"Up, Up, and Away" by Jonah Keri

2014 is a difficult year for Montreal Expos fans.  It’s the 20th anniversary of the strike that hurt baseball in Montreal, and the 10th anniversary of the year the team left the city for Washington, DC.  But it doesn’t mean that the Expos aren’t still beloved by people across the country, and the rumours that Major League Baseball will come back to the city aren't going anywhere.

I grew up on the Montreal Expos.  To this day I still find it strange to watch baseball on television without French commentary.  The Expos logo factored heavily in my childhood wardrobe and I could find my way to the stadium on the Metro long before I could find the way to my hometown team on the subway.  So when I saw the book Up, Up, and Away: The Kid, the Hawk, Rock, Vladi, Pedro, le Grand Orange, Youppi!, the Crazy Business of Baseball, and the Ill-fated but Unforgettable Montreal Expos by Jonah Keri, I knew it was going to be a grand slam.

Every so often a new book about the Expos comes out and I always buy them for my dad.  But this is the first book I have found that expertly covers the history of the ball club from beginning to end.  Keri grew up in Montreal so in addition to adding the perspective of a lifelong fan, he seems to have interviewed everyone he could find ever attached to the club, including the people responsible for some of our more negative memories.  Players, owners, politicians, fans, all of their perspectives are brought to the book.

I was born after the Expos came to Montreal so most of the first half of the book was all new information to me and filled in the stories my dad told me of the team growing up.  But the second half was a beautiful stroll down memory lane.  My husband sat on the couch next to me as I yelled out names (“Andres Galaraga!”, “Delino DeShields!”) and we reminisced of many great baseball memories.

There are so many great stories directly from the players, the anecdotes are the strength of this book.  I also loved the inclusion of the drawings from Montreal editorial cartoonist Aislin and extras like the collection of French baseball terms.  I only wish there had been more photographs than what were included, I feel as though there was so much more that needed to be in pictures.

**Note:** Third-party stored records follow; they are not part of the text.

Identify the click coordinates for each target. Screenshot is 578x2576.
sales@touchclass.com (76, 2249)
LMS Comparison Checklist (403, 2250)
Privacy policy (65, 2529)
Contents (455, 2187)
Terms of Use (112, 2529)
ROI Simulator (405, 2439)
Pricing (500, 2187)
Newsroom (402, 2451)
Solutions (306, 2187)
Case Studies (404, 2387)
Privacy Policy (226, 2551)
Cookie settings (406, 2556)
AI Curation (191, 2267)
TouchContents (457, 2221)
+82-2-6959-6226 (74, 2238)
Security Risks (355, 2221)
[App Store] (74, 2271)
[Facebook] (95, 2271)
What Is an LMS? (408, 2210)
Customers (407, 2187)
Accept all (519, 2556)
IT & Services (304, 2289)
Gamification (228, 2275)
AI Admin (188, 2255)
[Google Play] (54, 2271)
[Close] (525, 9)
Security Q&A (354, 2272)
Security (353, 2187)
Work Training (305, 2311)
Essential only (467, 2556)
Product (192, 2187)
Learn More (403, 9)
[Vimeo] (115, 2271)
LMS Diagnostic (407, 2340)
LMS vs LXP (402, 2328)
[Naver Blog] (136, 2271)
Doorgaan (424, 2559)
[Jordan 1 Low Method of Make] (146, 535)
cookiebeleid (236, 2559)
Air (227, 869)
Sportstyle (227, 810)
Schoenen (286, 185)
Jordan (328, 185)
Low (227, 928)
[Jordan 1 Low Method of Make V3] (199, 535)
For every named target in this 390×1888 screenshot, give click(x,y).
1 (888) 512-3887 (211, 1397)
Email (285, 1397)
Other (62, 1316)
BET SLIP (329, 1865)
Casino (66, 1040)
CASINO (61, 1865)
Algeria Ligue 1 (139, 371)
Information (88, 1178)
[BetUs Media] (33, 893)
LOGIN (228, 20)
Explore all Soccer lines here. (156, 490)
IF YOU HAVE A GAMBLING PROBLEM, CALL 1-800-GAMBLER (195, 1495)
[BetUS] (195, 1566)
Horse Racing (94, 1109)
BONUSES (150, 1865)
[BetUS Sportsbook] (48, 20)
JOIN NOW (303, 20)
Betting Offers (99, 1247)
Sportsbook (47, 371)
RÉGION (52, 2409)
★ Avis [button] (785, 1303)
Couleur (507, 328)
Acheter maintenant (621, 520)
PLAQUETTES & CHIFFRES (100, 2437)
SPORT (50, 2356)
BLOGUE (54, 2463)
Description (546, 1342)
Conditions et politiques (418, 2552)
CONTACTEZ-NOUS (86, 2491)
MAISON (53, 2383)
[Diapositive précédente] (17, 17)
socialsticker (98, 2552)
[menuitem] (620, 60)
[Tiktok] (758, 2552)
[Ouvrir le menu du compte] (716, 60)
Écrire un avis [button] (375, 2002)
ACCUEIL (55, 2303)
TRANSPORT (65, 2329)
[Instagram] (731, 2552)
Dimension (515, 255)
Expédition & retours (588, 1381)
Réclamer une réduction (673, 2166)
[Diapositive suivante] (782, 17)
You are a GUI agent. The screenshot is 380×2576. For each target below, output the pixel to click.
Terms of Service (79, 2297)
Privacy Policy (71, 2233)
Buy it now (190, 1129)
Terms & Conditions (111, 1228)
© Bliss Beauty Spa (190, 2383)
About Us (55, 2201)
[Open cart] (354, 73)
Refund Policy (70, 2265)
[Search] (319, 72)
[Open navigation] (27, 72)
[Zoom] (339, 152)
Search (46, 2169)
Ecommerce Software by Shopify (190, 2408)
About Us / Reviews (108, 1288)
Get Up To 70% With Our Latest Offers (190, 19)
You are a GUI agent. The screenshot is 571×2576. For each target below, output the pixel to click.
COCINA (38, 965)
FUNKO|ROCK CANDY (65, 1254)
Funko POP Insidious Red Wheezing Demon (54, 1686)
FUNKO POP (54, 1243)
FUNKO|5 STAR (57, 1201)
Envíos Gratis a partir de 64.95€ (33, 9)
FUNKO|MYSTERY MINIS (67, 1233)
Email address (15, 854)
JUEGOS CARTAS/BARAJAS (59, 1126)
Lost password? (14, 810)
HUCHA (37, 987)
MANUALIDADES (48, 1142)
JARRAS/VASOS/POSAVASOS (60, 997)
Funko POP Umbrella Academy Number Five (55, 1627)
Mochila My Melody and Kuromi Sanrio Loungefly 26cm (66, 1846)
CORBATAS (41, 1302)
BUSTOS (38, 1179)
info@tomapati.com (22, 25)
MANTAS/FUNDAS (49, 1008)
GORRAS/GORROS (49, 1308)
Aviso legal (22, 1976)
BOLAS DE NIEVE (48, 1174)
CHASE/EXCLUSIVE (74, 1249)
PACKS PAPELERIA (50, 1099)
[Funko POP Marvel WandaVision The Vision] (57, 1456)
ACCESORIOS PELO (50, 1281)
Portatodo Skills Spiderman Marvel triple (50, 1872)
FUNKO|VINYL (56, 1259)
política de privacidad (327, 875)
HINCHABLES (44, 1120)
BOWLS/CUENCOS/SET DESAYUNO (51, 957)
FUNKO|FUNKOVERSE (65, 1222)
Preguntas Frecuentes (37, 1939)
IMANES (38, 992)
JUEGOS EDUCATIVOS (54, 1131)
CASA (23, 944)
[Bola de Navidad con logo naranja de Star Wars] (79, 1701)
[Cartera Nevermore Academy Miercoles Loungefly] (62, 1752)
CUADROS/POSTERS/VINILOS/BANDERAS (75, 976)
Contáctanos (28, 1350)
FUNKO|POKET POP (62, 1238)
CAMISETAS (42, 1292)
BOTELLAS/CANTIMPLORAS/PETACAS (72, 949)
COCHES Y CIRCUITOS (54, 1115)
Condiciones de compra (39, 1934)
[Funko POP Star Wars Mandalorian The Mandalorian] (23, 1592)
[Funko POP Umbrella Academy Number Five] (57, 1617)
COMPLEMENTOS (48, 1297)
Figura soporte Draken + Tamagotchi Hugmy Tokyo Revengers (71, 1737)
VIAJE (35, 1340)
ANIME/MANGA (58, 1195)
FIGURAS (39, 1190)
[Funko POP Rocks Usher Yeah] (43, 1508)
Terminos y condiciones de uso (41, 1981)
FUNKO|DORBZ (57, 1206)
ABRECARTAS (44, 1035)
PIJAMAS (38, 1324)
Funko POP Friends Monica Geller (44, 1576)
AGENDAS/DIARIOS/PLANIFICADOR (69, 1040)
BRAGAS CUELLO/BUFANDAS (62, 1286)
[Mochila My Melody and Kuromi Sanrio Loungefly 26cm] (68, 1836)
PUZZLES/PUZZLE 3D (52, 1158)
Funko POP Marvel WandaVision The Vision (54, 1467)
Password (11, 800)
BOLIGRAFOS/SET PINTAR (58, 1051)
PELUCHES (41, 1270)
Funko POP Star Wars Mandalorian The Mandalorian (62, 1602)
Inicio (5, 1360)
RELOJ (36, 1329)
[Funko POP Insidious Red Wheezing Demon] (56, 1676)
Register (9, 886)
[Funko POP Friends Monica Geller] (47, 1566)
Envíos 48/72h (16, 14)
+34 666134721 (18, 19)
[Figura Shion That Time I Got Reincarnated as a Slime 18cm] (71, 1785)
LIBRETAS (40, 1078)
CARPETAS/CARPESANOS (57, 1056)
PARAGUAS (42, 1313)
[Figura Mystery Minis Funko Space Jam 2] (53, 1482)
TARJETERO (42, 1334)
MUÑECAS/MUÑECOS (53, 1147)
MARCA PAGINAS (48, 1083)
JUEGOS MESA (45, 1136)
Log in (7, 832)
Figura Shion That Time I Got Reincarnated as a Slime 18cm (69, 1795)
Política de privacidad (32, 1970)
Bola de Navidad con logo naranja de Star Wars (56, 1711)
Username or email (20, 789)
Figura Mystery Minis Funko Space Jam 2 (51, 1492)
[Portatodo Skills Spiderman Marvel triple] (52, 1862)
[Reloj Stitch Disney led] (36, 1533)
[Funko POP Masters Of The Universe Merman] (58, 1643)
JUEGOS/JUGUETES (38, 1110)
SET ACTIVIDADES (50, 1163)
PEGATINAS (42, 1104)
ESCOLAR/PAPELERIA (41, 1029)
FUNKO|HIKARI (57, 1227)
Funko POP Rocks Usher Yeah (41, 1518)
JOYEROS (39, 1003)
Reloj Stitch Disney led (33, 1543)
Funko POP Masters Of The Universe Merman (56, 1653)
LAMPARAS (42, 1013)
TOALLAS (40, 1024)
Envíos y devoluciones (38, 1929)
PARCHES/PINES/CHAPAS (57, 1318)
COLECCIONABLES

This book is a love letter to a team and to a city and anyone interested in baseball will appreciate it.  You don’t have to be an Expos kid like me to enjoy the book, it’s also about the business of sport, what goes on off the field to bring it to us, and the dedication of those who watch.  Five out of five stars to this book, not just for the memories, but also for the accomplishment of putting the whole story of the Expos to paper.

I received a copy of this book courtesy of Random House of Canada.  The opinions expressed above are purely my own.